Ingraham’s bio in the document identifies her as “the host of ‘The Ingraham Angle,’ an hour-long cable news program, which launched in October 2017, on Fox News (weeknights),” a program which “features Ms. Ingraham’s analysis of politics, business, legal matters and the culture, along with her interviews with prominent individuals in those fields.”
The potential conflicts of interest created by Ingraham’s roles with the SPAC and Fox are legion:
- She stands to financially benefit from a business plan that is explicitly tied to the success of the MAGA movement.
- She stands to financially benefit from the sprawling business interests of the president’s son, which otherwise could have been fodder for critical reporting.
- She seems to have received the opportunity due to her loyalty to the MAGA cause, which creates the implication that failure to remain loyal would prevent future such opportunities.
- She is slated to chair the SPAC’s compensation committee, meaning she could directly control payments made to the son of a president she covers on her show.
- The SPAC’s prospectus cites its team’s “unique access to celebrities, technologists, tastemakers, investors, and entrepreneurs,” which “will assist in our target sourcing efforts,” as well as their “track record of building and boosting brands by partnering with influential figures with large followings”; applied to Ingraham, this language corrupts Fox’s booking process by suggesting a potential secondary rationale for appearances on her show.
Notably, Ingraham regularly claimed the business dealings of Hunter Biden in the years prior to his father’s presidential election implicated Joe Biden in rampant corruption.
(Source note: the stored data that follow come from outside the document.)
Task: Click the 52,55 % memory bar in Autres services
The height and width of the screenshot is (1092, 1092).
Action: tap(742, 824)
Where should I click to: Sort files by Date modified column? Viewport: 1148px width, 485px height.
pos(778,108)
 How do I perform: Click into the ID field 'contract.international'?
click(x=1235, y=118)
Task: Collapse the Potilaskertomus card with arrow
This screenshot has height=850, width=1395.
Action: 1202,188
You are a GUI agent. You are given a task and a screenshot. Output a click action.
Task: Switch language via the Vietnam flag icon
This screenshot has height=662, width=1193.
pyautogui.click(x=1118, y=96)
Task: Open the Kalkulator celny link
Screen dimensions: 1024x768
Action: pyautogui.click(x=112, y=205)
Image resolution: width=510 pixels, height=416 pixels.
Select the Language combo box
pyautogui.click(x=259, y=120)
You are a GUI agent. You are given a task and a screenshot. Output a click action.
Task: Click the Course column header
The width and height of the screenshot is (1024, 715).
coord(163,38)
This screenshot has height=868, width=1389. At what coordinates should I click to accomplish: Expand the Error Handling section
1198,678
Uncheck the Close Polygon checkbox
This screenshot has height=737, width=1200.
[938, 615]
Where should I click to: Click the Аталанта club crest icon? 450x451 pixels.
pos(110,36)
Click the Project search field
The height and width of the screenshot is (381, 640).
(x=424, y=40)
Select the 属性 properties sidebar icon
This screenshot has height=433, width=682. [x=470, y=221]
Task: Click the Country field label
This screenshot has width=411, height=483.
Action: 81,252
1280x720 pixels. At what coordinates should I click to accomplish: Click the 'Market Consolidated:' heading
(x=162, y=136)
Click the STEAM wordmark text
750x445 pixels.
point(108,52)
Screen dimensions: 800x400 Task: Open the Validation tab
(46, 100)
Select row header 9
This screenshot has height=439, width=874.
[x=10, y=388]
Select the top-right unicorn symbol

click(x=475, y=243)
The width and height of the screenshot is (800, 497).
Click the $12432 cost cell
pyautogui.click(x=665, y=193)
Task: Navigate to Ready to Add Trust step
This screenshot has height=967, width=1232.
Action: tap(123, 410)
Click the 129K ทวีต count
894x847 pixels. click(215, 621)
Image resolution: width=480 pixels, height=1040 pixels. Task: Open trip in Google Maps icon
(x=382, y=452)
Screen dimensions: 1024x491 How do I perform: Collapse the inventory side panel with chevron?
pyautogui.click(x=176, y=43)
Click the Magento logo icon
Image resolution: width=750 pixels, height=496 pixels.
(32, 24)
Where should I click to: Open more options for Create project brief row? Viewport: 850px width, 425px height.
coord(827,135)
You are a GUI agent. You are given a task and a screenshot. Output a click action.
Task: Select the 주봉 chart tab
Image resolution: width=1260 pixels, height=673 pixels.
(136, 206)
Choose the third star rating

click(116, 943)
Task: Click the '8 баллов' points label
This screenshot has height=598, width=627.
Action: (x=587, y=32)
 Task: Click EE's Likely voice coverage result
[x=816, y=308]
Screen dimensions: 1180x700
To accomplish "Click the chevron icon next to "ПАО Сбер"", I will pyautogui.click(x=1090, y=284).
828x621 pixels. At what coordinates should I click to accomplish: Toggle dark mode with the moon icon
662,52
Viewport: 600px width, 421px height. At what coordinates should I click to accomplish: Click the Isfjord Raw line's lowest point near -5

Hunter Biden’s name was mentioned during at least 164 episodes of Ingraham’s Fox show in the less than two years from January 3, 2023, when Republicans took control of the House of Representatives after promising to use their power to investigate those business interests, through Trump’s election on November 5, 2024, according to a Media Matters review of the Kinetiq video database.
Ingraham claimed during one such program, in June 2023, that Hunter Biden’s clients were “sophisticated players” who were “prepared to pay millions” because “they believed they would get certain benefits in return from the U.S. government.”
“Every single person in the White House press room knows how all this works,” she added. “The only defense that they have is that we can’t prove that Biden himself did lobbying or was directing Hunter’s business.” Ingraham concluded by bemoaning that “these foreign interests are now encouraged to believe that America is for sale” and arguing that “one pillar of the 2024 campaign for Republicans should be, the Bidens are getting richer while your family is getting poorer.”